While such parties and their militias might try to block Al-Kadhimi, he has been trying to tap into popular anger against Iran and its Iraqi proteges. Iraqi protesters have already set fire to Iranian consulates in the south of the country, and torn down and torched posters of Iranian leaders that once decorated Iraqi streets and squares. The popular mood in Iraq is clearly very much against Iran.

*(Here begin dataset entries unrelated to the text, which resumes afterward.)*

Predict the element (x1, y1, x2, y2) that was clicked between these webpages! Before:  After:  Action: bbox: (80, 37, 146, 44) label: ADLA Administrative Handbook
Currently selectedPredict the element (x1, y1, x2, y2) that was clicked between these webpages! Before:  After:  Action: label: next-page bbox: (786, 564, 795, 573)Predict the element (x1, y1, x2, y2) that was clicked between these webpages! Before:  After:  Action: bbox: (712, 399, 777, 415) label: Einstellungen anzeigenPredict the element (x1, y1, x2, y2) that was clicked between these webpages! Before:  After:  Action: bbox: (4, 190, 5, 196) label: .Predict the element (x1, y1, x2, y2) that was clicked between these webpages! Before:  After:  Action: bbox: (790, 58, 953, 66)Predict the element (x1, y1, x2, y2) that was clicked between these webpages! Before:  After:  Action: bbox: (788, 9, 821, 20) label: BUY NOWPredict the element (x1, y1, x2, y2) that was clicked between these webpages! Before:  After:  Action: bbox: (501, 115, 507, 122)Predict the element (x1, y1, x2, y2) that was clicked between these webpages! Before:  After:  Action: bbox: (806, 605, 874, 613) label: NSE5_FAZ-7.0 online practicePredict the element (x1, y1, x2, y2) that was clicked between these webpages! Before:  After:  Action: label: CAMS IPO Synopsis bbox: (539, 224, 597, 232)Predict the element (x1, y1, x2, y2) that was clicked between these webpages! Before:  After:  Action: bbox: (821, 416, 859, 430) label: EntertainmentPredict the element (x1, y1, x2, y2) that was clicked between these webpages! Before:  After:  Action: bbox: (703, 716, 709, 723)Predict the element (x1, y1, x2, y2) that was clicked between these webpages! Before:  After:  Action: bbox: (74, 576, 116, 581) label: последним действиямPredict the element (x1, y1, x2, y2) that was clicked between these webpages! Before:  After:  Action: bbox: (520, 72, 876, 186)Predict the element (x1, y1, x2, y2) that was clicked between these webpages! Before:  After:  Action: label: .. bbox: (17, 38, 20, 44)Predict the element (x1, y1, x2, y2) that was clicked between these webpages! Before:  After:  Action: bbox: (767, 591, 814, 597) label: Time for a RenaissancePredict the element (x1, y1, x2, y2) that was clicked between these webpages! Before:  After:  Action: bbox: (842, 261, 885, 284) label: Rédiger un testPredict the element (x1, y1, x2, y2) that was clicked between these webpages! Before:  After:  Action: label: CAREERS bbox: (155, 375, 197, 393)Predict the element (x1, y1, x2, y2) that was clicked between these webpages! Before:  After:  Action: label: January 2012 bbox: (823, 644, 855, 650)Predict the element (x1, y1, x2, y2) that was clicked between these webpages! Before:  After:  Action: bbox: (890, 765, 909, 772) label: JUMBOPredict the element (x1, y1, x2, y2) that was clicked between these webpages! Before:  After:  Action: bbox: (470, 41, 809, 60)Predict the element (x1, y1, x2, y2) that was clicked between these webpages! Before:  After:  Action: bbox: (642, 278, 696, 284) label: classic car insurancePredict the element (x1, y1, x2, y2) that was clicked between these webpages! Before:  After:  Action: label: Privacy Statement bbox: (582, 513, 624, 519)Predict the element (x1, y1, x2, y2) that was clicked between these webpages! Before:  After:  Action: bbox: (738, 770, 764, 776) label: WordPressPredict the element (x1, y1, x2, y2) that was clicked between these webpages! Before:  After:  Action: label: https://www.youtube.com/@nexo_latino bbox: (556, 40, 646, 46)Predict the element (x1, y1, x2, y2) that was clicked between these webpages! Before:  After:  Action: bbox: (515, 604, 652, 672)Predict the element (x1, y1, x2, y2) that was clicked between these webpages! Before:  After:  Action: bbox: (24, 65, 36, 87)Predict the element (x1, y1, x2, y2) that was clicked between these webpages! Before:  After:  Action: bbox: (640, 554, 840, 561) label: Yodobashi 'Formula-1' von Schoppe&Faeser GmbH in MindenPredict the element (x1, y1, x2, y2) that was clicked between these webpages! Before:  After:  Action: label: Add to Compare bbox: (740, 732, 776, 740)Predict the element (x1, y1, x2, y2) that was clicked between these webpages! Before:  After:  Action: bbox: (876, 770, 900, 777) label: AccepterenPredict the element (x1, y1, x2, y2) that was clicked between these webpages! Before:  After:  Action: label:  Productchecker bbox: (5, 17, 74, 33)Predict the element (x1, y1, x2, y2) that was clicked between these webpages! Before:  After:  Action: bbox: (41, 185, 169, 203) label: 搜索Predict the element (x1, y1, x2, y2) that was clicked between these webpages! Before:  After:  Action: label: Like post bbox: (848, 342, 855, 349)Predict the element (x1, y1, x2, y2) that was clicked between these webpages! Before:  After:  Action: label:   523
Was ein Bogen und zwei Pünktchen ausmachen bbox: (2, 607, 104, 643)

To win protesters over, Al-Kadhimi has released all political detainees, and has promised that government forces will protect any and all street protests. He also promised that the state will investigate the disappearance of activists, and will not allow any attack on the media or freedom of expression.
Most importantly to the protesters, Al-Kadhimi plans to crack down on corruption and shrink the bureaucracy, which is one of the largest in the world in per capita terms.
He also has American and regional powers on his side. Washington has already promised him support on many levels, including technical and political. President Donald Trump immediately granted the new Iraqi Cabinet a waiver to continue importing Iranian energy until Baghdad builds up enough capacity to become self-sufficient.
So far, the new prime minister seems too good to be true. Iranian concession also looks suspiciously easy. But Tehran is not known for going down without a fight. Perhaps it thinks now is not the time to cut off its last source of hard currency. Maybe Tehran will lie low until the time is right, then bounce back and start making it impossible for Al-Kadhimi to govern.
Be that as it may, he is the first Iraqi prime minister who is not under Iran’s thumb, a fact that has caused much optimism inside Washington. He just might be, finally, a horse that America can bet on. If so, there is much for Iraqis to gain when the empire of militias loses its dominance over them, and they can reap the benefits at last of reconnecting to the global economy.